---------- EXCERPTED RECORDS
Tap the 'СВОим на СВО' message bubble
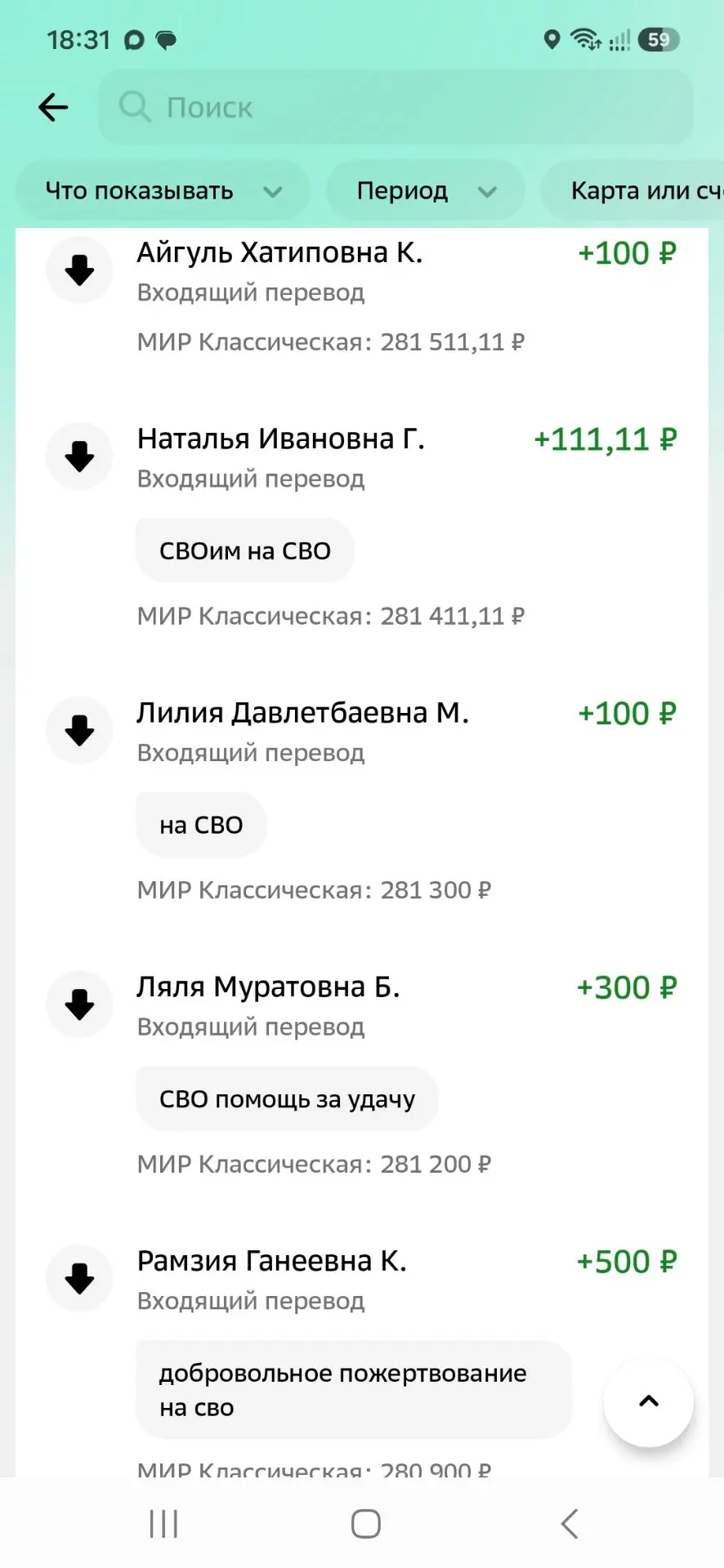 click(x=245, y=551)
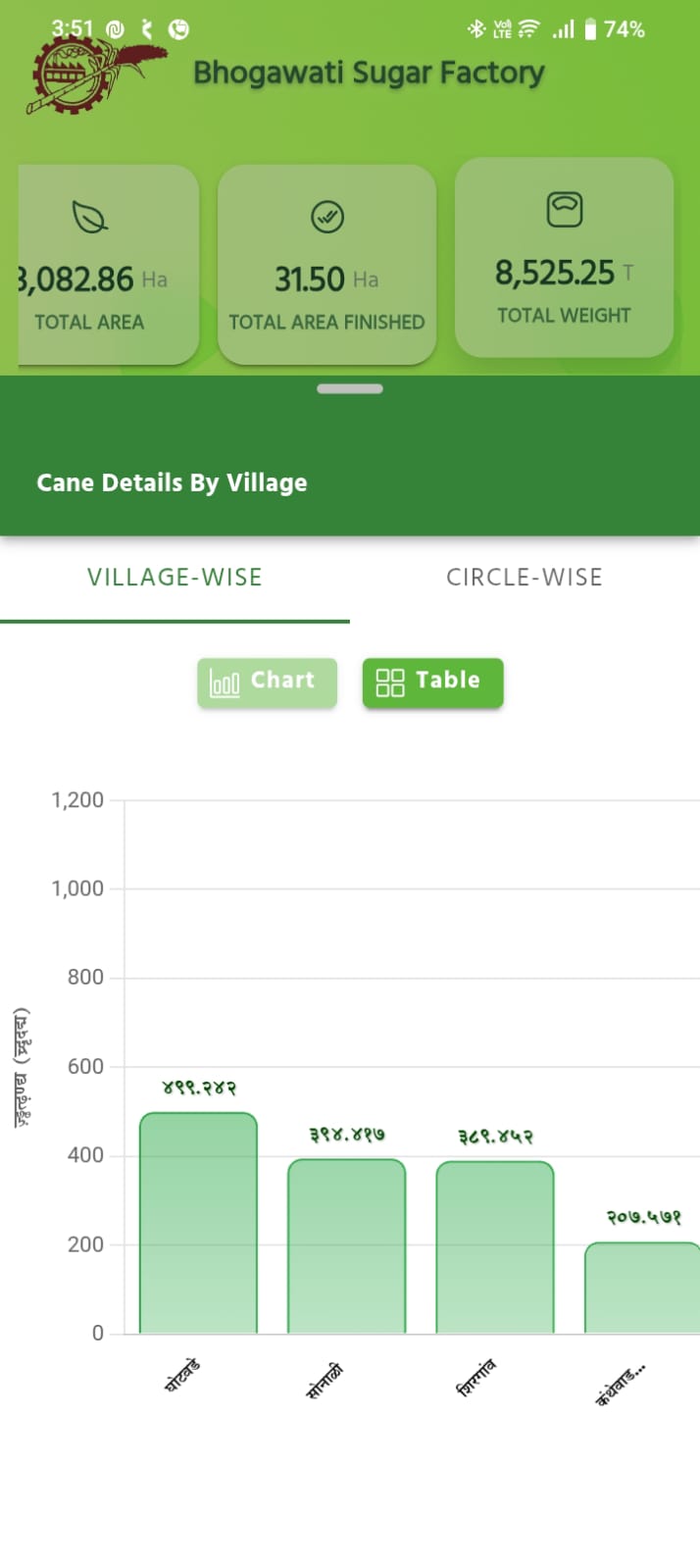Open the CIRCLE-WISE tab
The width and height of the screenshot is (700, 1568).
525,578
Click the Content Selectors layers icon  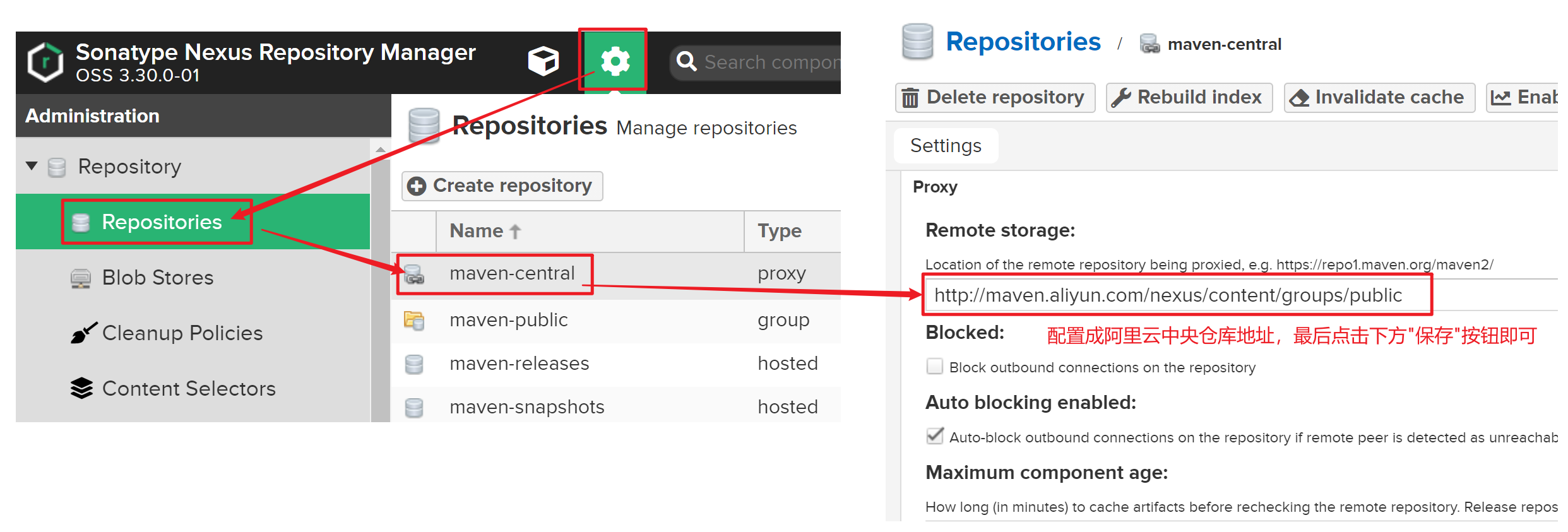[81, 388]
--------------------
---------- EXCERPTED RECORDS
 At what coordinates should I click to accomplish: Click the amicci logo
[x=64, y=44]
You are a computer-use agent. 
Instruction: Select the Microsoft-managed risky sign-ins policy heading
--------------------
---------- EXCERPTED RECORDS
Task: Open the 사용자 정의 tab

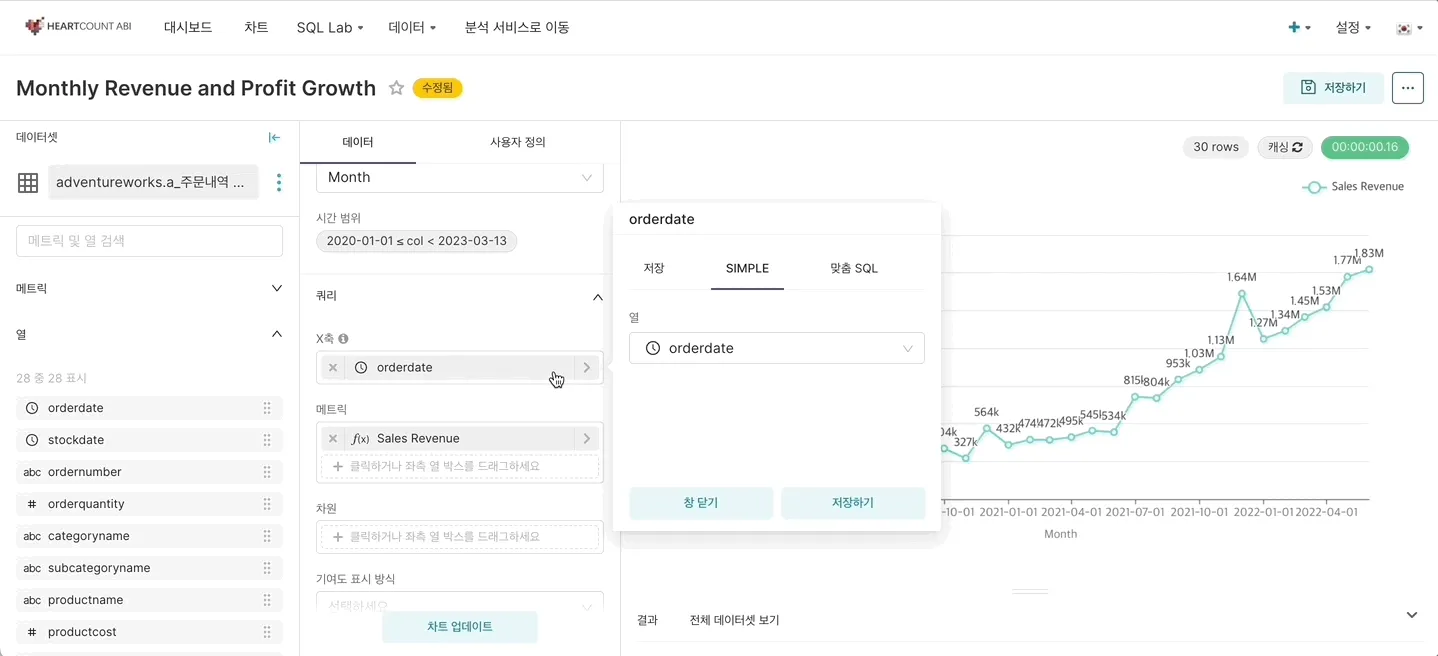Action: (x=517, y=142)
--------------------
ACTIVITY:
Above are the records. Print exactly, and only, the lines from the line with "At what coordinates" to the line with "Instruction: Select the", both inclusive.

SOLUTION TO THIS PROBLEM:
 At what coordinates should I click to accomplish: Click the amicci logo
[x=64, y=44]
You are a computer-use agent. 
Instruction: Select the Microsoft-managed risky sign-ins policy heading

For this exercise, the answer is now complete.